Association between human leukocyte antigen and immunosuppressive treatment outcomes in Chinese patients with aplastic anemia.

Abstract

Activated cytotoxic T cells (CTLs) recognize the auto-antigens presented on hematopoietic stem/progenitor cells (HSPCs) through class I human leukocyte antigen (HLA) molecules and play an important role in the immune pathogenesis of aplastic anemia (AA). Previous reports demonstrated that HLA was related to the disease susceptibility and response to immunosuppressive therapy (IST) in AA patients.
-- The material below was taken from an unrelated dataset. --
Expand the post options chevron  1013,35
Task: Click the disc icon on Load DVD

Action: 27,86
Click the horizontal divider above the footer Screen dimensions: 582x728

Recent studies have indicated that specific HLA allele deletions, which helped AA patients to evade CTL-driven autoimmune responses and escape from immune surveillance, may lead to high-risk clonal evolution. Therefore, HLA genotyping has a particular predictive value for the response to IST and the risk of clonal evolution. However, there are limited studies on this topic in the Chinese population. To explore the value of HLA genotyping in Chinese patients with AA, 95 AA patients treated with IST were retrospectively investigated. The alleles HLA-B*15:18 and HLA-C*04:01 were associated with a superior long-term response to IST (P = 0.025; P = 0.027, respectively), while the allele HLA-B*40:01 indicated an inferior result (P = 0.02). The allele HLA-A*01:01 and HLA-B*54:01 were associated with high-risk clonal evolution (P = 0.032; P = 0.01, respectively), and the former had a higher frequency in very severe AA (VSAA) patients than that in severe AA (SAA) patients (12.7% vs 0%, P = 0.02). The HLA-DQ*03:03 and HLA-DR*09:01 alleles were associated with high-risk clonal evolution and poor long-term survival in patients aged ≥40 years. Such patients may be recommended for early allogeneic hematopoietic stem cell transplantation rather than the routine IST treatment. HLA genotype has crucial value in predicting the outcome of IST and long-term survival in AA patients, and thus may assist an individualized treatment strategy.